Rewrite the lines from the first one through the line containing "Looking at the screenshot, I should [758, 45].", changing "GUI agent" to "GUI assistant" and leaving everything else unchanged.

════════════════

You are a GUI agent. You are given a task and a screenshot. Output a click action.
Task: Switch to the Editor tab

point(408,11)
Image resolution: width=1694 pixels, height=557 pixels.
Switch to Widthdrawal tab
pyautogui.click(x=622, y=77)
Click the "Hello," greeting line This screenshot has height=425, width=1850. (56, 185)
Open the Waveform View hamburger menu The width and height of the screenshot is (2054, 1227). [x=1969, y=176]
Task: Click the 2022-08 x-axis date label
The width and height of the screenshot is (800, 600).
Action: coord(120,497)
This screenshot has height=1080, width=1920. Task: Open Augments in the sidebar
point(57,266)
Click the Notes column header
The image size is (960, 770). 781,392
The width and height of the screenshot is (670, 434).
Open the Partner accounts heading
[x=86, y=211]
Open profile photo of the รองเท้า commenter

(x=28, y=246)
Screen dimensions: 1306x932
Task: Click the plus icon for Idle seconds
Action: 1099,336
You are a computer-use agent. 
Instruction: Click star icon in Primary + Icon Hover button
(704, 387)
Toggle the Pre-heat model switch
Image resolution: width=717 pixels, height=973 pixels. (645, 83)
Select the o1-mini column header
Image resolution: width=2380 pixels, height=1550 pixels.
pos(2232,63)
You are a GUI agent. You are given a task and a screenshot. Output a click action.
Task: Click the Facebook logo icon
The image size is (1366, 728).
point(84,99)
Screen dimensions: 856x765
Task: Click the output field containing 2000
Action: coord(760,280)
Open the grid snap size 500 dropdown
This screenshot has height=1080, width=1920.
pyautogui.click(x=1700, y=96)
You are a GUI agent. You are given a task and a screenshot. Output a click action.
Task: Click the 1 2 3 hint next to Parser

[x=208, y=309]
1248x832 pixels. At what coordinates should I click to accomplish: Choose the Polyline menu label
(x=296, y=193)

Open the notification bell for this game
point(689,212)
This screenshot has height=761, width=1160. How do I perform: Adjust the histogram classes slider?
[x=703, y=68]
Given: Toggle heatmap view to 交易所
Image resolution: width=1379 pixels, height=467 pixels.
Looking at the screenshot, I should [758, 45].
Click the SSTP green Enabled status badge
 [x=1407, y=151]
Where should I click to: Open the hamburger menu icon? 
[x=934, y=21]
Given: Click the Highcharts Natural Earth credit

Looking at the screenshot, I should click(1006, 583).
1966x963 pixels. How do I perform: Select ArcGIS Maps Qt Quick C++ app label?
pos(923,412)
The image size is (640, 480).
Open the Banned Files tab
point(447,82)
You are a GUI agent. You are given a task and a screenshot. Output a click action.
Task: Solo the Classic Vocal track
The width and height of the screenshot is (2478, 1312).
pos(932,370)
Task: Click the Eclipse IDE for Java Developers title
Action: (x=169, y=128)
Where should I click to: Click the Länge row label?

════════════════

* [Task answer]:
You are a GUI assistant. You are given a task and a screenshot. Output a click action.
Task: Switch to the Editor tab

point(408,11)
Image resolution: width=1694 pixels, height=557 pixels.
Switch to Widthdrawal tab
pyautogui.click(x=622, y=77)
Click the "Hello," greeting line This screenshot has height=425, width=1850. (56, 185)
Open the Waveform View hamburger menu The width and height of the screenshot is (2054, 1227). [x=1969, y=176]
Task: Click the 2022-08 x-axis date label
The width and height of the screenshot is (800, 600).
Action: coord(120,497)
This screenshot has height=1080, width=1920. Task: Open Augments in the sidebar
point(57,266)
Click the Notes column header
The image size is (960, 770). 781,392
The width and height of the screenshot is (670, 434).
Open the Partner accounts heading
[x=86, y=211]
Open profile photo of the รองเท้า commenter

(x=28, y=246)
Screen dimensions: 1306x932
Task: Click the plus icon for Idle seconds
Action: 1099,336
You are a computer-use agent. 
Instruction: Click star icon in Primary + Icon Hover button
(704, 387)
Toggle the Pre-heat model switch
Image resolution: width=717 pixels, height=973 pixels. (645, 83)
Select the o1-mini column header
Image resolution: width=2380 pixels, height=1550 pixels.
pos(2232,63)
You are a GUI assistant. You are given a task and a screenshot. Output a click action.
Task: Click the Facebook logo icon
The image size is (1366, 728).
point(84,99)
Screen dimensions: 856x765
Task: Click the output field containing 2000
Action: coord(760,280)
Open the grid snap size 500 dropdown
This screenshot has height=1080, width=1920.
pyautogui.click(x=1700, y=96)
You are a GUI assistant. You are given a task and a screenshot. Output a click action.
Task: Click the 1 2 3 hint next to Parser

[x=208, y=309]
1248x832 pixels. At what coordinates should I click to accomplish: Choose the Polyline menu label
(x=296, y=193)

Open the notification bell for this game
point(689,212)
This screenshot has height=761, width=1160. How do I perform: Adjust the histogram classes slider?
[x=703, y=68]
Given: Toggle heatmap view to 交易所
Image resolution: width=1379 pixels, height=467 pixels.
Looking at the screenshot, I should [758, 45].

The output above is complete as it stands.